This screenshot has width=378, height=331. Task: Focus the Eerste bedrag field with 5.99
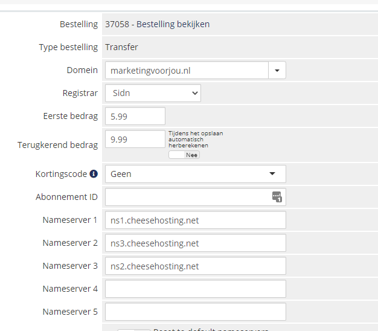pos(135,116)
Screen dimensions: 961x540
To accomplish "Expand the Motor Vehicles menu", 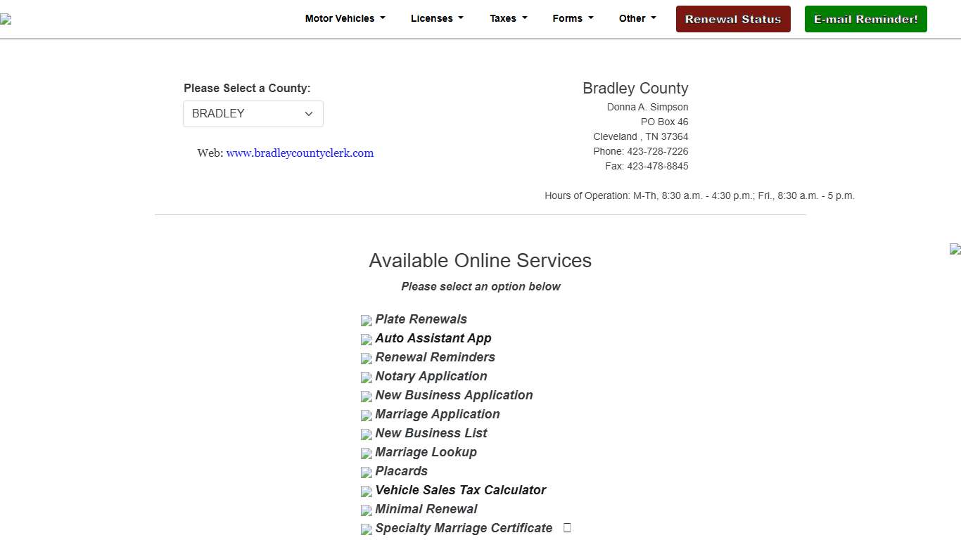I will [345, 19].
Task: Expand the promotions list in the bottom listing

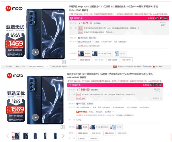Action: [157, 98]
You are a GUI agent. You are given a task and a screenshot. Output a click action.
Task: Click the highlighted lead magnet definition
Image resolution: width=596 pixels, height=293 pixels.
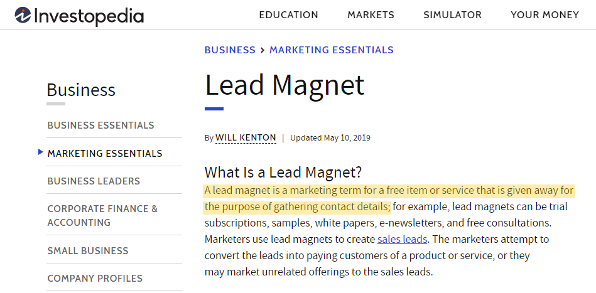pos(389,191)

---------------

| GIVEN TASK |
Rewrite the records from the line holding "Task: Expand the" through the end of the records, inclusive, substituting "offers" for "promotions" and changing nothing else. Leave the pictures out.

| THE RESULT |
Task: Expand the offers list in the bottom listing

Action: [157, 98]
You are a GUI agent. You are given a task and a screenshot. Output a click action.
Task: Click the highlighted lead magnet definition
Image resolution: width=596 pixels, height=293 pixels.
pos(389,191)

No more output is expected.